Work instructions:
Can you rewrite the stretch from the start of the items through the line containing "tap(195, 239)", swapping "GUI agent" for "interface agent" and changing nothing else? Leave the pictures out.

Supplied information:
>> Begin

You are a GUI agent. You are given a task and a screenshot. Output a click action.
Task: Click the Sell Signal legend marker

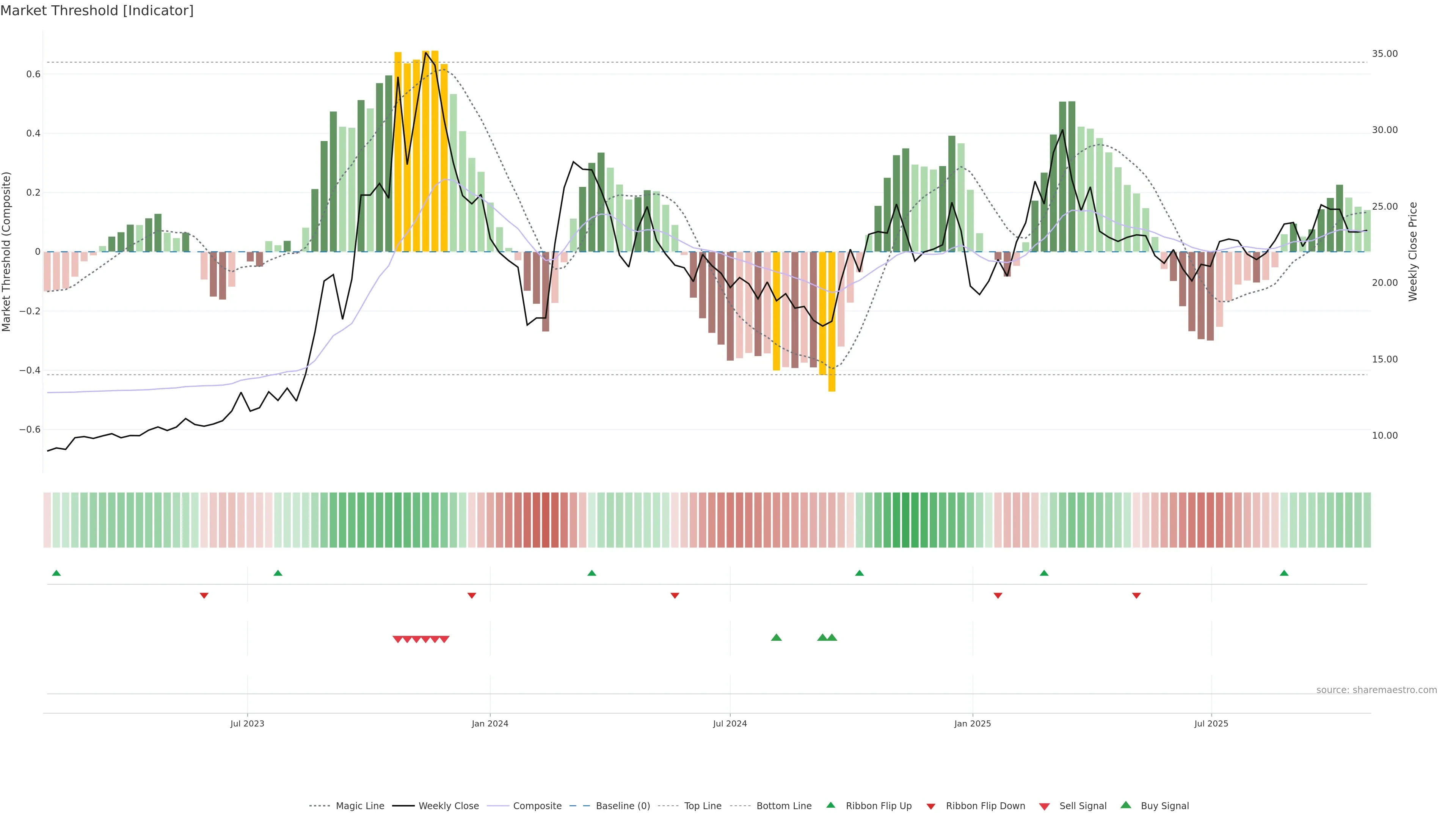[x=1045, y=806]
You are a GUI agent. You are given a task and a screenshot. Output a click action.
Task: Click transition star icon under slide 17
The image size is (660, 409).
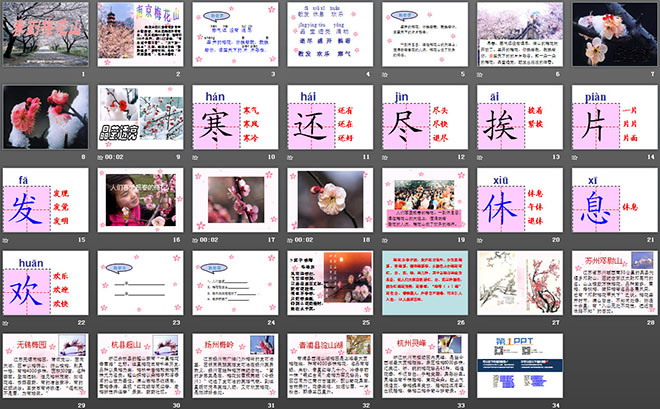tap(195, 239)
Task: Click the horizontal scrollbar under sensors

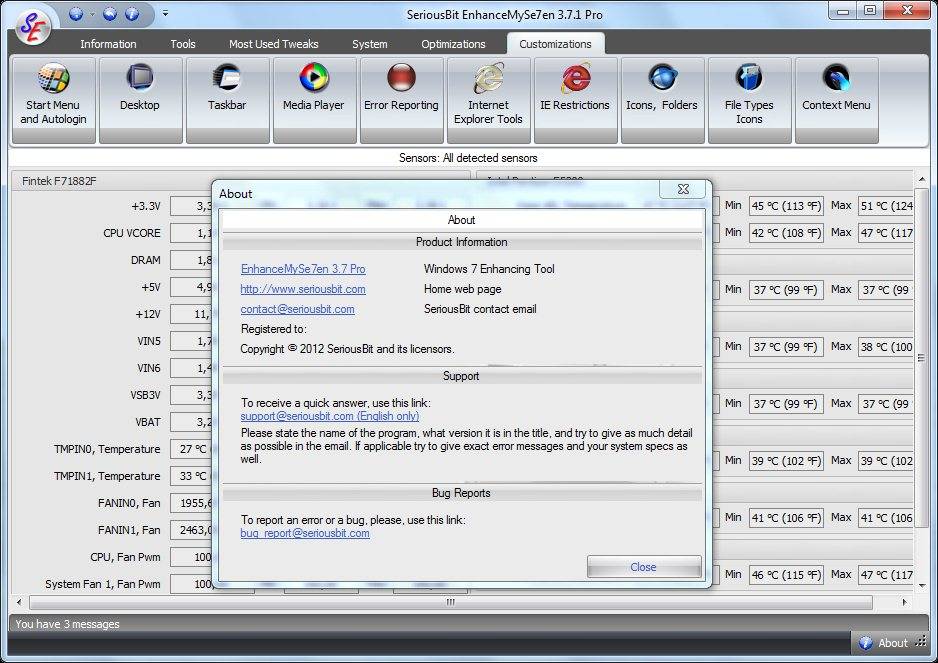Action: pyautogui.click(x=450, y=602)
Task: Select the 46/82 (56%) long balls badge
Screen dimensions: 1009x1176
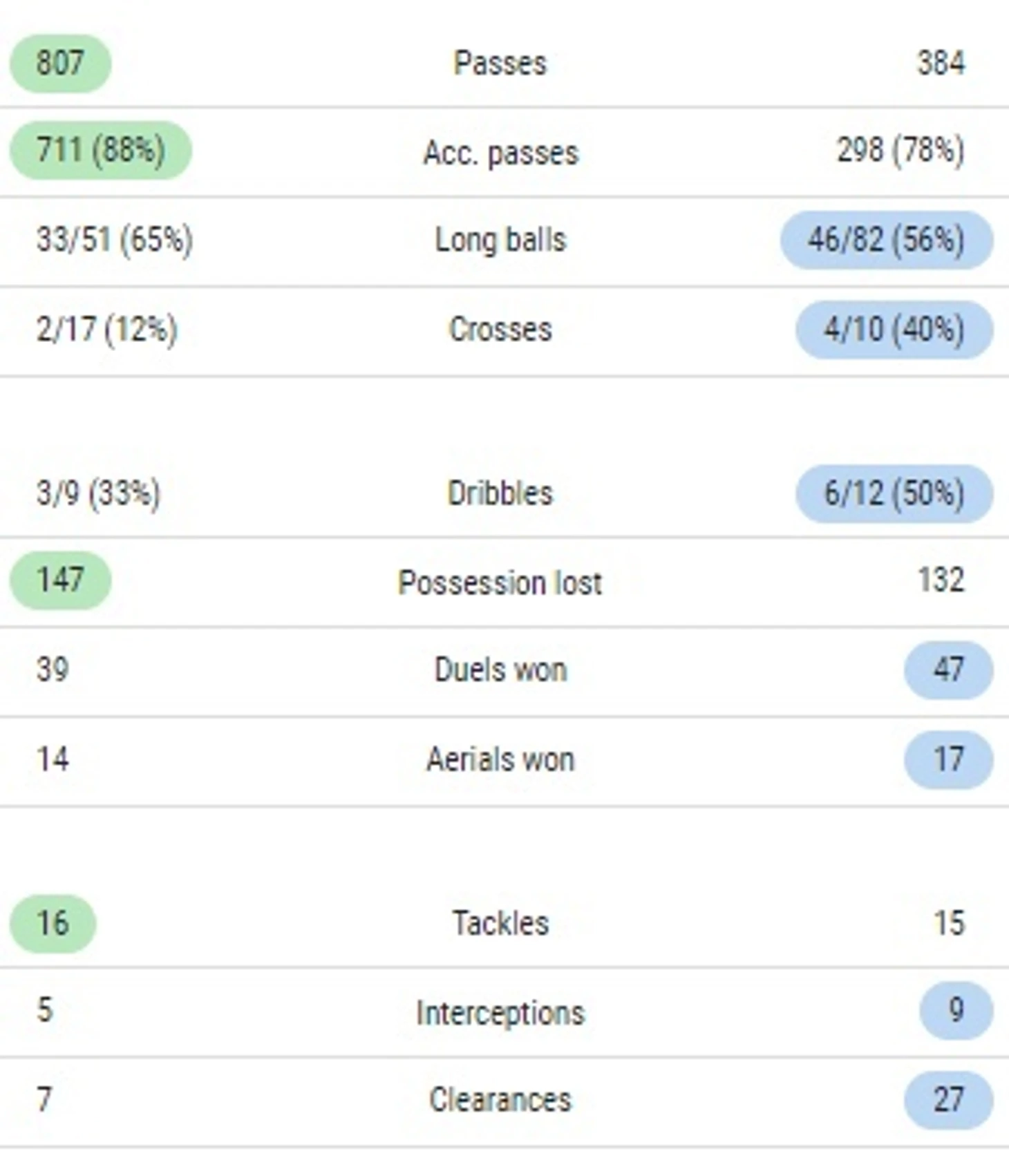Action: click(x=887, y=240)
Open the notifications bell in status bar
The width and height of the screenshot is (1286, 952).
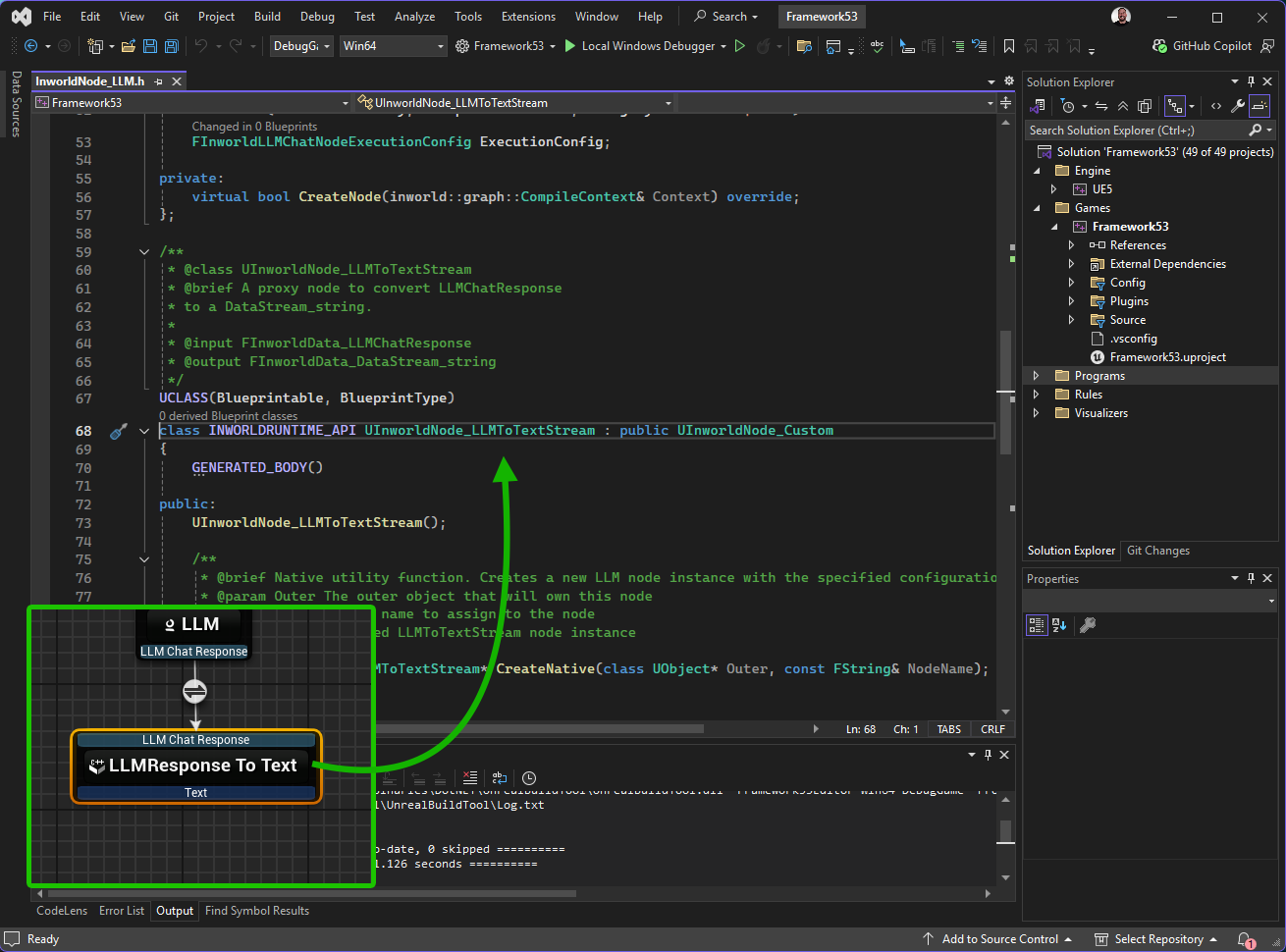[x=1244, y=939]
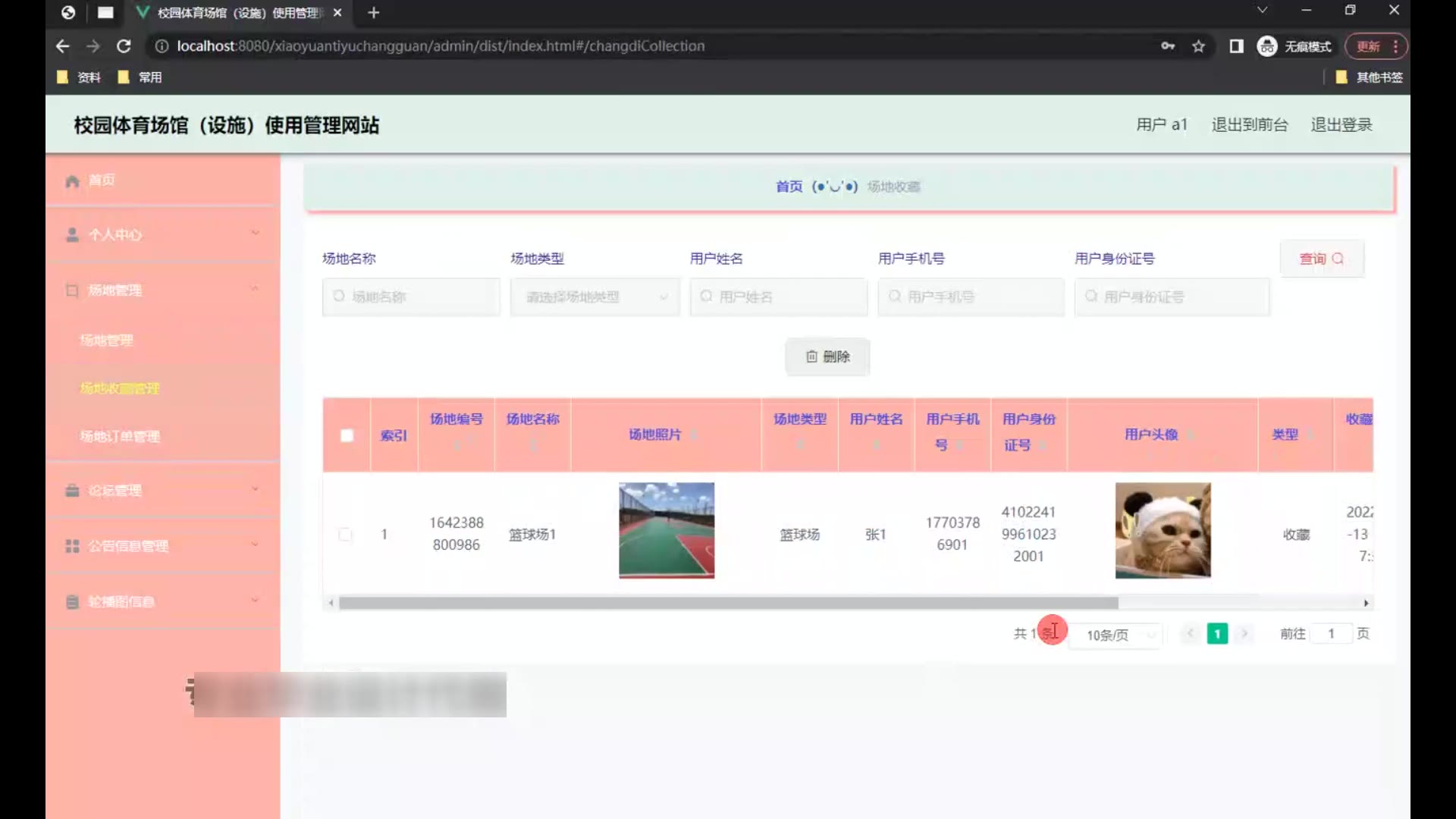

>> End

Result below:
You are a interface agent. You are given a task and a screenshot. Output a click action.
Task: Click the Sell Signal legend marker

[x=1045, y=806]
You are a interface agent. You are given a task and a screenshot. Output a click action.
Task: Click transition star icon under slide 17
The image size is (660, 409).
tap(195, 239)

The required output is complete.